Cuba News, Breaking News, Articles and Daily Information


Officer calls Guantanamo reviews a sham
Lt. Col. Stephen Abraham, a military intelligence officer who spent six months at the US Defense Department working in the office that reviews the government's cases against detainees held at the US prison in Guantanamo Bay, became the first military insider to urge Congress to scrap the military-run reviews conducted on the naval base and give detainees access to U.S. courts.

On Friday, Abraham described the reviews, known as Combatant Status Review Tribunals, as "designed not to ascertain the truth, but to legitimize the detentions."

"What we were handed were diluted, watered-down summaries, and it was the best they had," Abraham, who participated in a detainee review as part of his assignment, told members of the House Armed Services committee. "We said it was not good enough to justify holding someone for the rest of their life," he stated.

Abraham's testimony came as the committee considers legislation that would give those held captive at Guantanamo the right to challenge their detentions in civil court. The Senate Judiciary Committee last month approved a bill that would restore the rights of so-called enemy combatants to challenge their detentions through traditional habeas corpus petitions in U.S. District Court.

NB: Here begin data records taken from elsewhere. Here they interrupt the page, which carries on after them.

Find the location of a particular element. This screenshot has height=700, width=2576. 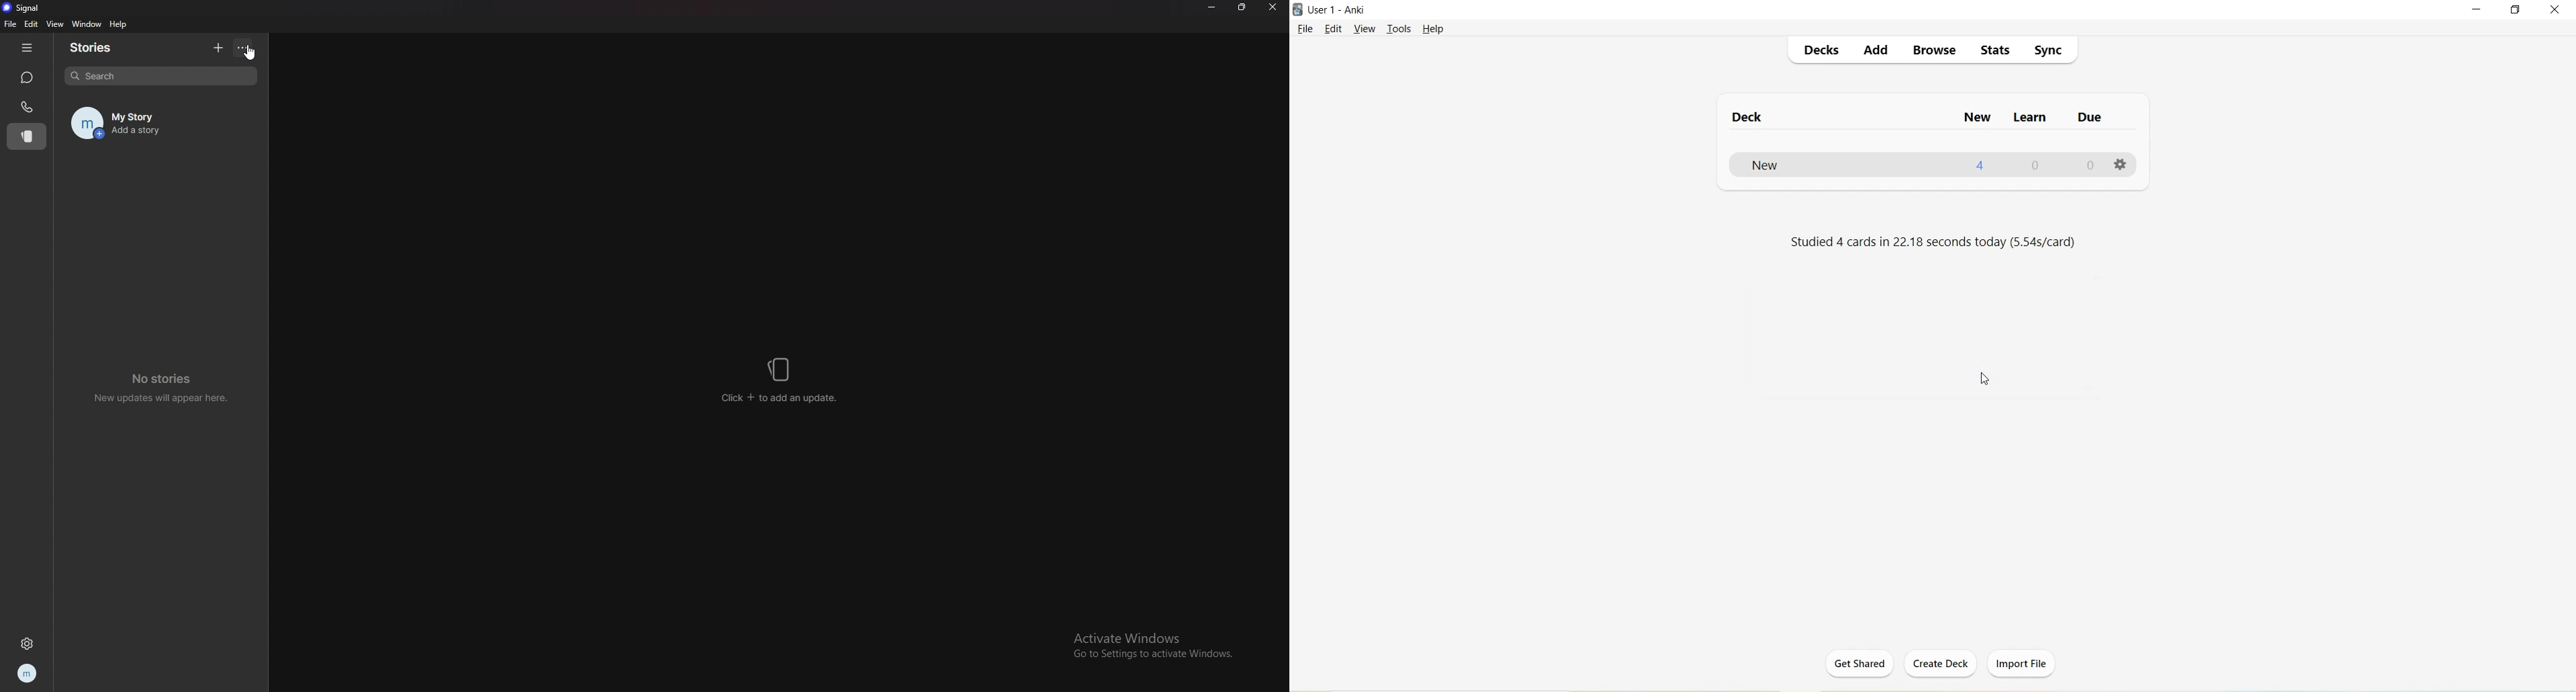

Maximize is located at coordinates (2521, 10).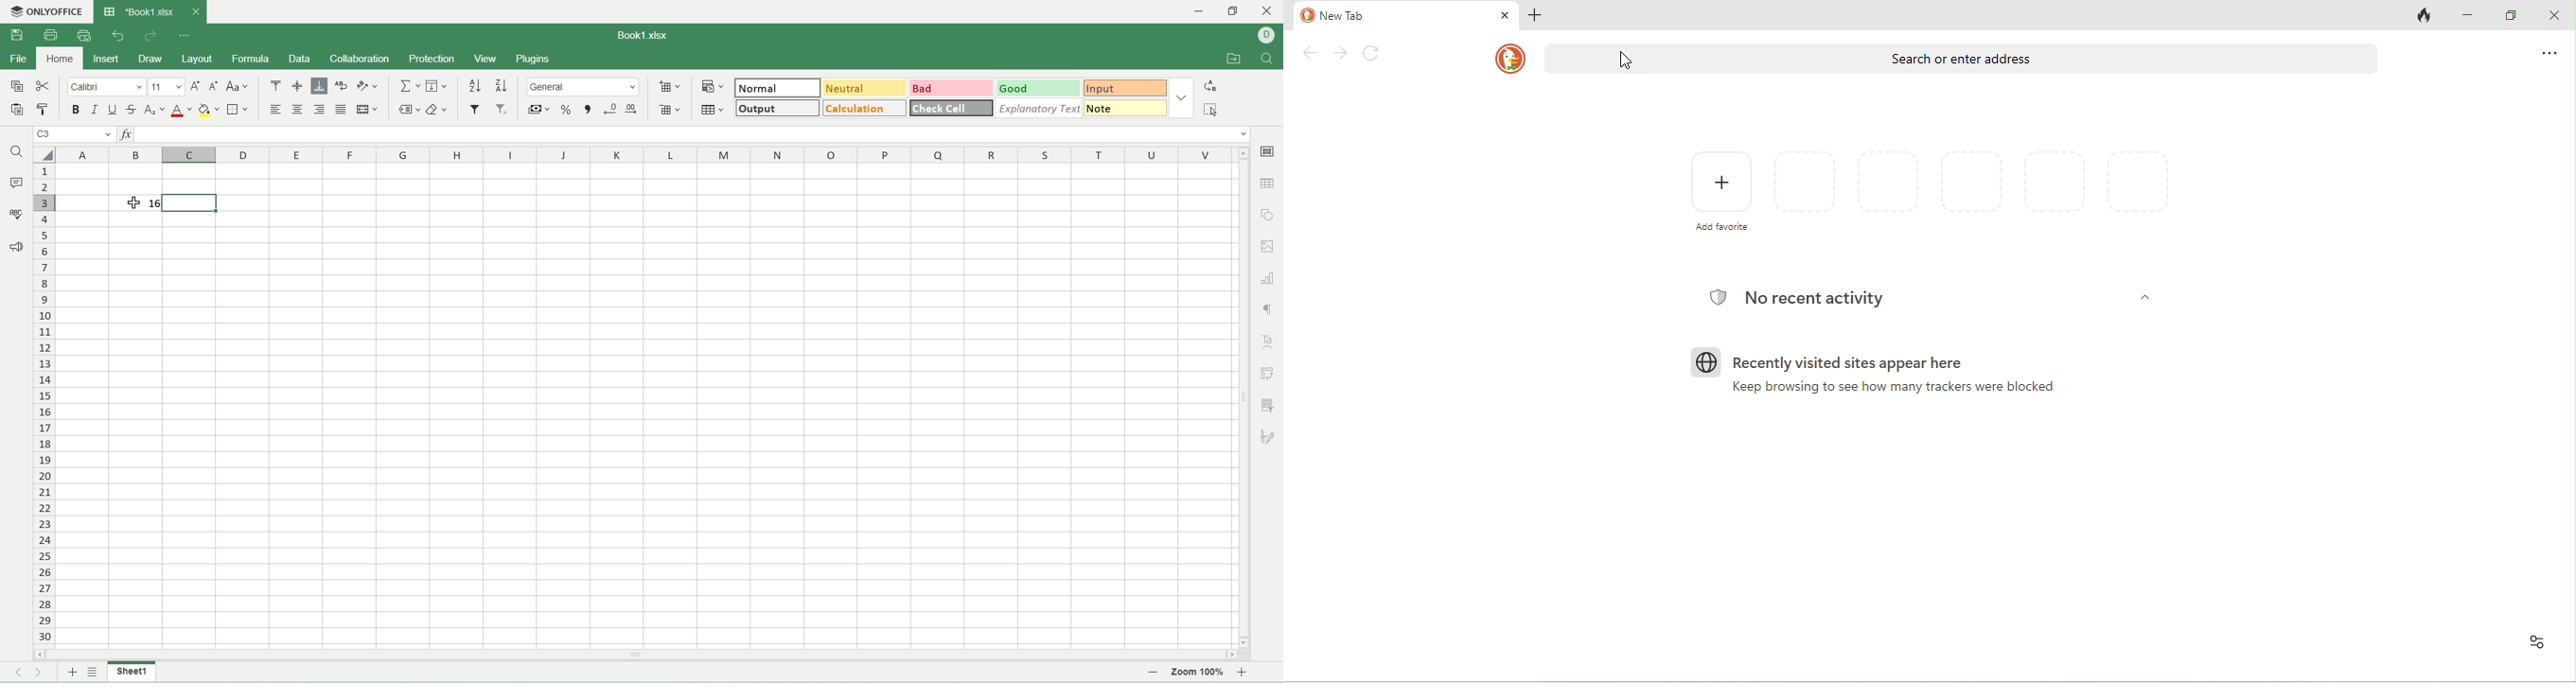  What do you see at coordinates (1206, 12) in the screenshot?
I see `minimize` at bounding box center [1206, 12].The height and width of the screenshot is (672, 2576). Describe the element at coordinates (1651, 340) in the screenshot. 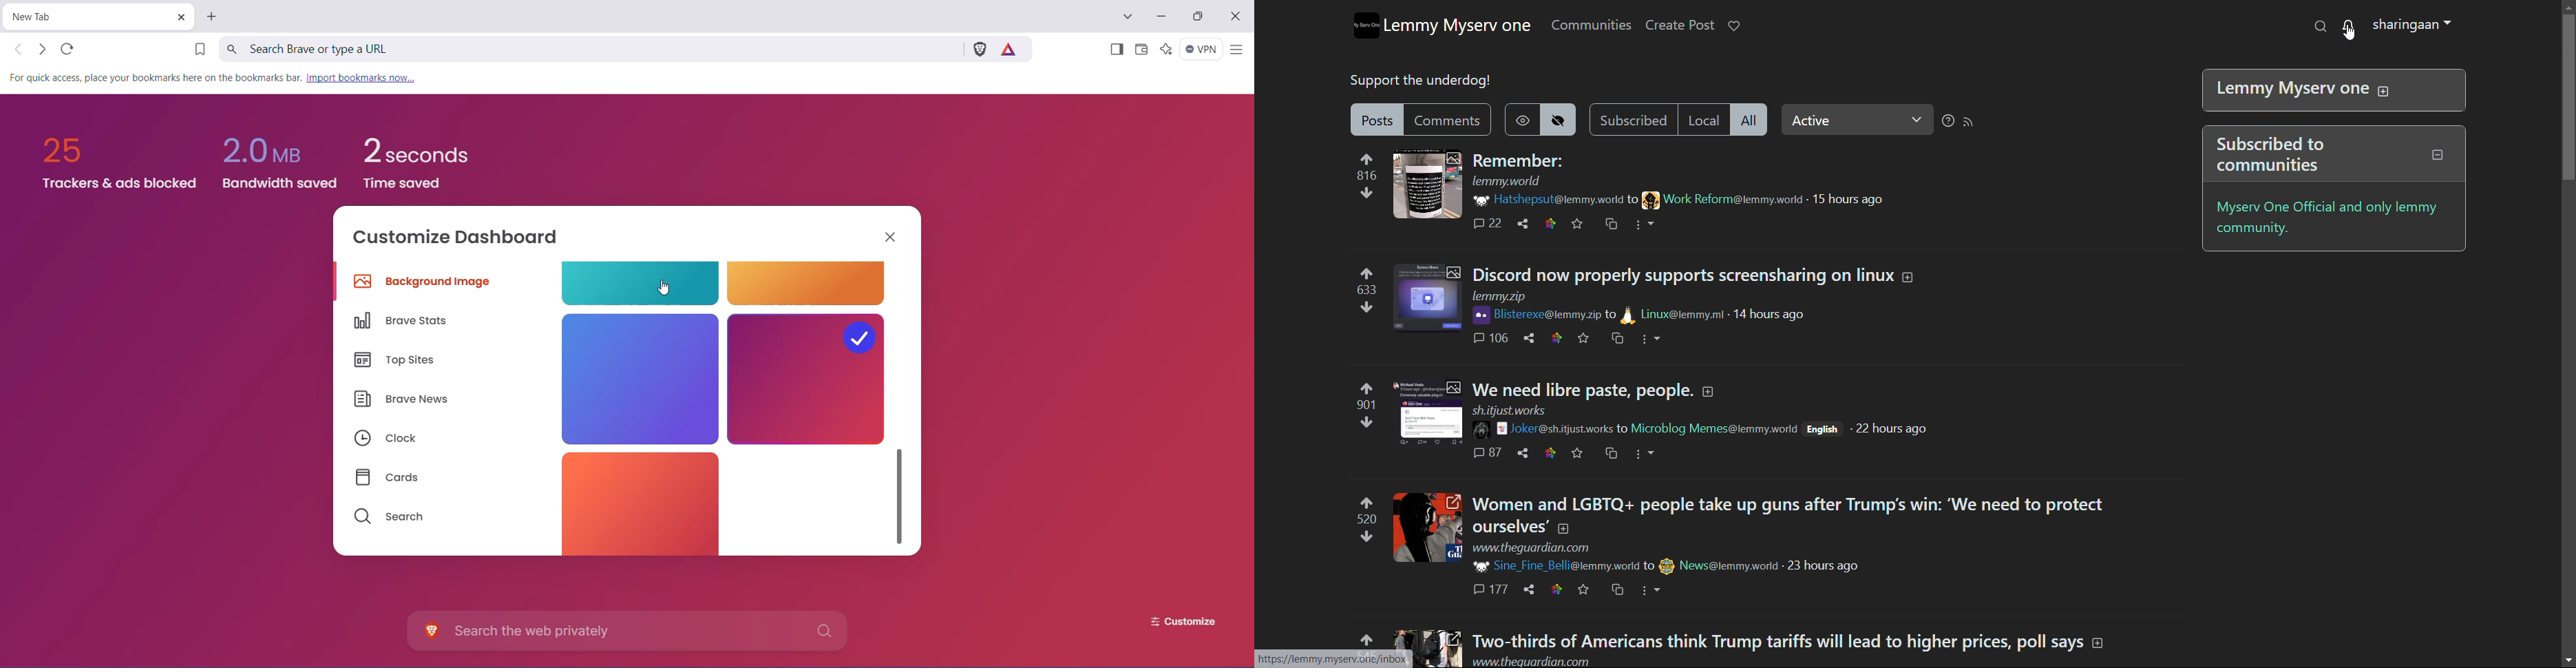

I see `options` at that location.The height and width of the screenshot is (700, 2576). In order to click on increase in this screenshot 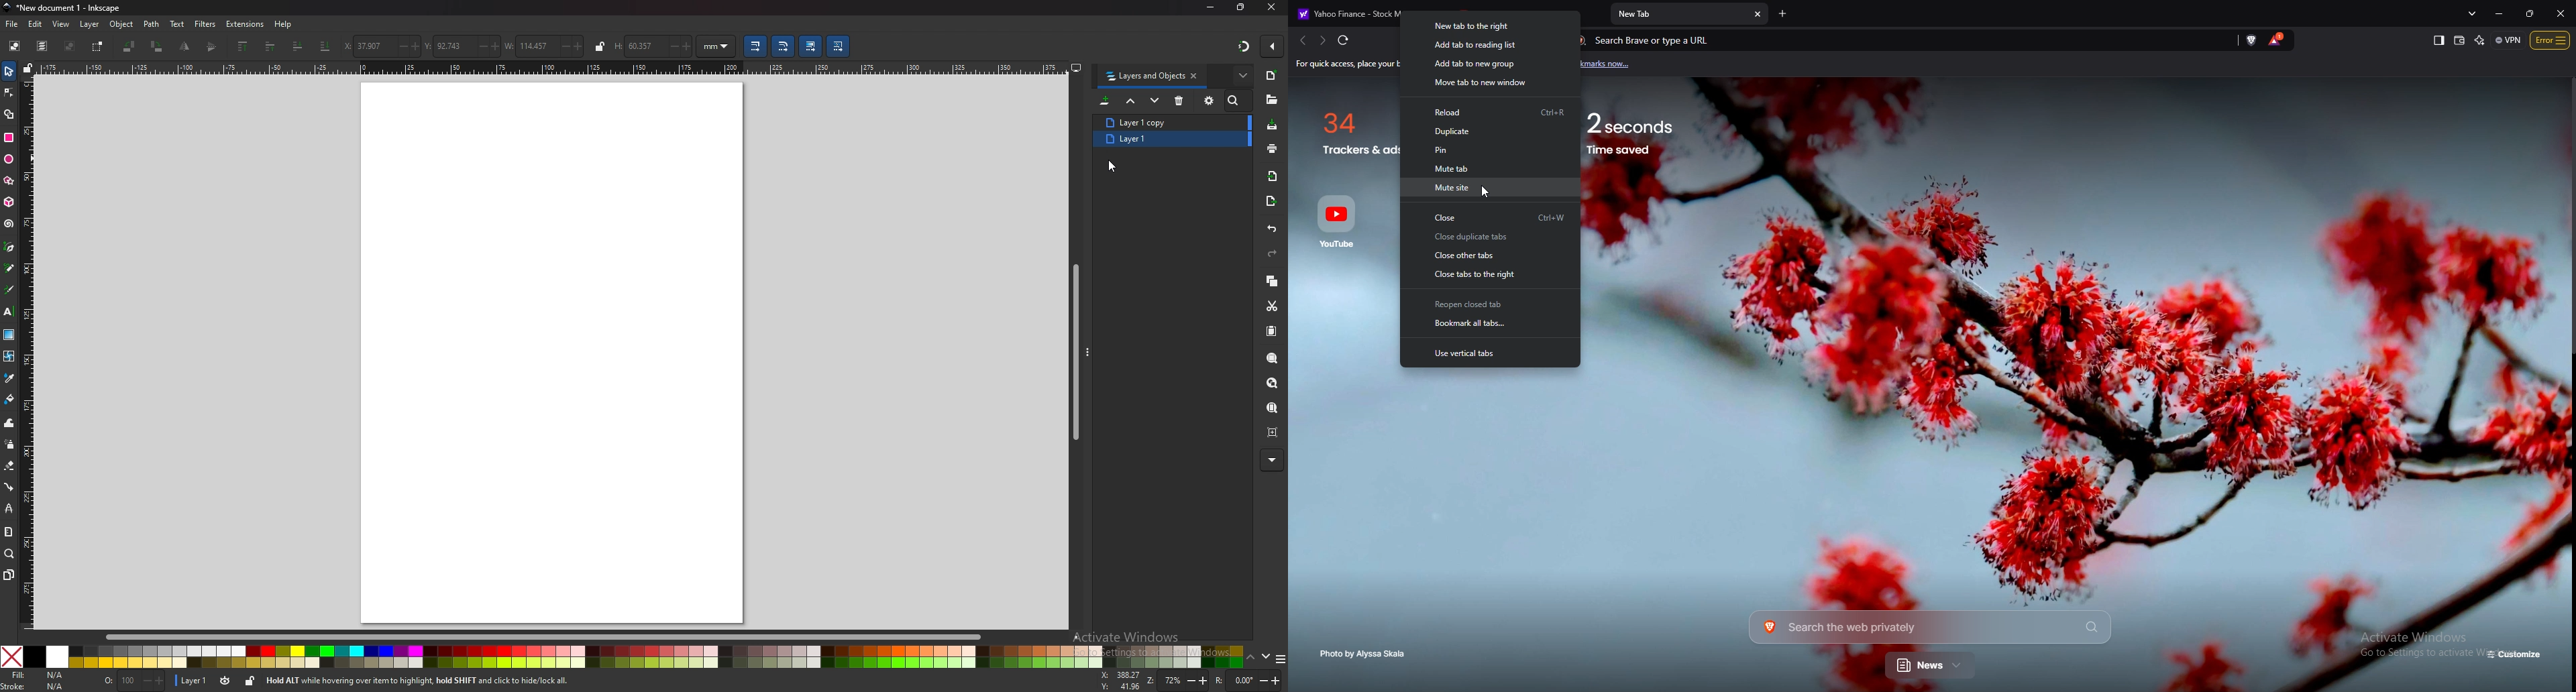, I will do `click(579, 47)`.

Abraham described a system of sham trials, "an effort to lend a veneer of legitimacy to the detentions, to launder decisions already made." He said the reviewers were provided with "vague, generalized data" from unknown sources that made it impossible to decide whether a detainee should be classified as an enemy combatant. The reviewers also were constantly prodded to speed up the process, he said.

Abraham said the three-officer panel he served on agreed that there was no credible evidence that one detainee, Abdullah al Ghazawy, was a member of the Libyan Islamic Fighting Group, as the government alleged. But the panel was ordered not to close the case to allow for further evidence to be introduced, he said. No new evidence arrived, and Abraham said the panel stuck to its guns.

Abraham said he later learned that a second panel was convened two months later to hear al Ghazawy's case. It "reached a different result," Abraham said, and he was never assigned to another case. He said the second panel also reconsidered and overturned the finding of another panel that a detainee wasn't an enemy combatant.

"The process ensured that panels would rubber-stamp decisions already made," he said.